There is a crucial lesson here for any future Labour leadership. The sort of common-touch-charisma that I am describing, that Corbyn lacked, is difficult to quantify. Livingstone had it, despite his nasal whine and unprepossessing appearance; and that was what allowed him to remain beloved of Londoners for a generation, while always adhering to a radical socialist politics. Corbyn lacked it utterly, through absolutely no fault of his own.

Any future Labour leader must possess this quality: and simply speaking with flat vowels will not be what guarantees it. What it requires, more than anything, is a kind of intuitive Marxism: an automatic ability to frame important political issues in terms of the class interests that animate them, and that unite diverse constituencies of working people up and down the country.

What this would have looked like, in practice, during the 2019 election, would have been a Labour leader – at least sometimes – castigating Johnson as the scion of a parasitic aristocracy, pointing out that, for example, the reason for the national housing shortage was the fact that his class had spent decades greedily cornering the property market. It sounds incredibly obvious. How could we never once get to hear this, in any of the public debates? But we didn’t get anything like it from Corbyn, even once; and as the campaign went on, it became impossible to imagine him doing it. Asked to comment on the housing crisis, Corbyn would appeal to our sense of moral outrage at the social fact of widespread homelessness. It’s a fine sentiment to express. But it completely misses the point.

In case you want me to put this in much cruder terms, I will. To win over grumpy old Northerners, you don’t necessarily have to be a grumpy old Northerner. But you do need to be able to tell them which bastards are screwing them and what you’re going to do about it; or they will listen to someone else who does (such as Boris Johnson, telling them that the bastards who are screwing them are foreigners). Corbyn couldn’t do this. All he could tell his audiences was that some other poor folk were getting screwed even worse than they were. Which really wasn’t what they wanted to hear at all.

This wasn’t his fault. This kind of antagonistic politics just isn’t Corbyn’s style. Which is why he was never really the right person for the job, and should at least have had a stronger team around him much more often. And it is this that the next Labour leader must be able to do.

But before leaving the topic of Corbyn’s leadership, it is important to say this. The very qualities that made him a poor public antagonist of the capitalist class are those that enabled him to play the historic role that he did. I said this at the moment of his first accession to the leadership, and it was true: Corbyn had rallied the left. He rallied the left in Britain for the first time since the 1980s, providing a focal point for our re-emergence as a significant political force. It was always too much to expect that he could lead us to victory as well.
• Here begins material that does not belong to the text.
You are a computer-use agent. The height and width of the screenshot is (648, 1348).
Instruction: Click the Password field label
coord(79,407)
After decades of defeat, despondency and disaggregation, it was Corbyn’s unique decency, his sheer humanity, that enabled him to usher a movement into existence. Yes, that movement would have emerged anyway. But it might well have happened outside the Labour party, or more likely in its ultimate ruins, had it not been for Jeremy Corbyn. And it might well have emerged less unified, less positive, less full of intelligent hope, had he not been there to lead it.
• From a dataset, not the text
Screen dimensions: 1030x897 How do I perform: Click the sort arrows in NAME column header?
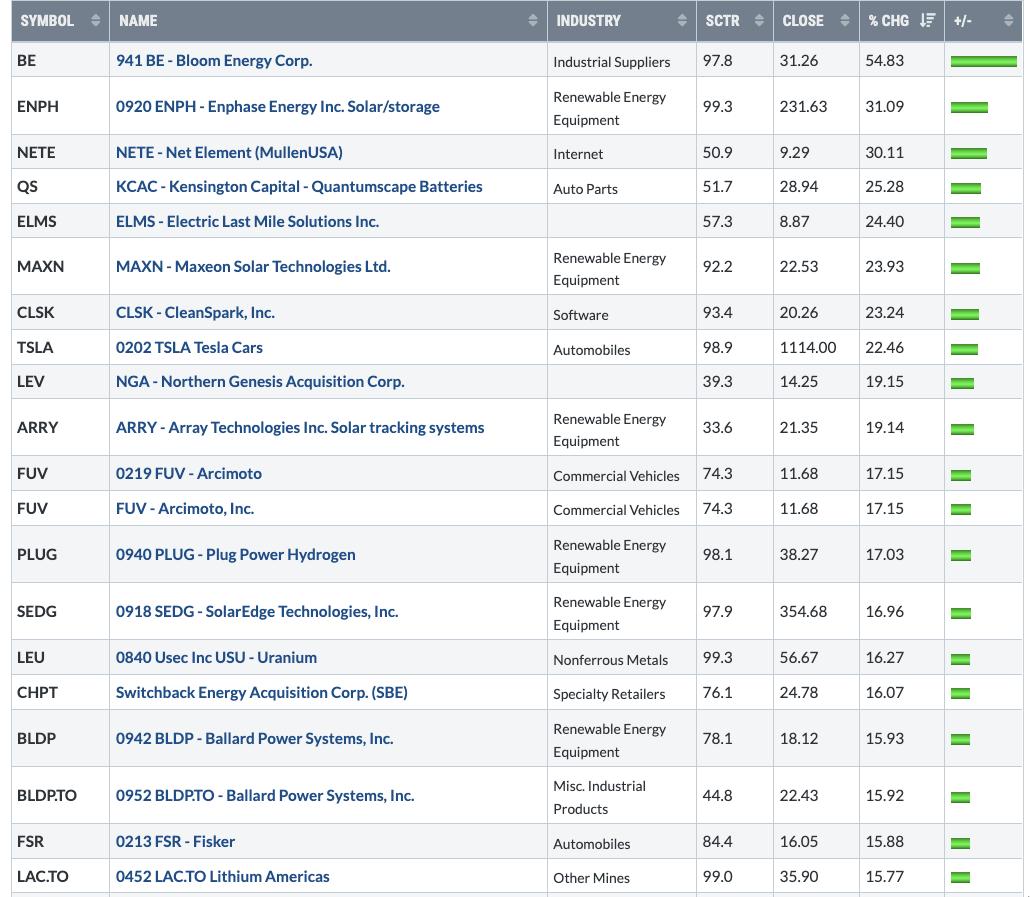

Above all, I think: Corbyn’s kindness, gentility, and unflinching anti-imperialism gave many poor women and people of colour – used to suffering abuse, neglect and micro-aggression as a permanent and institutionalised fact of social existence – a sense of a possible home in mainstream British politics. The fact that his right-wing detractors in the party have been unable even to concede that achievement, or to treat his decency as anything other than contemptible, is a symptom of their own appalling cynicism.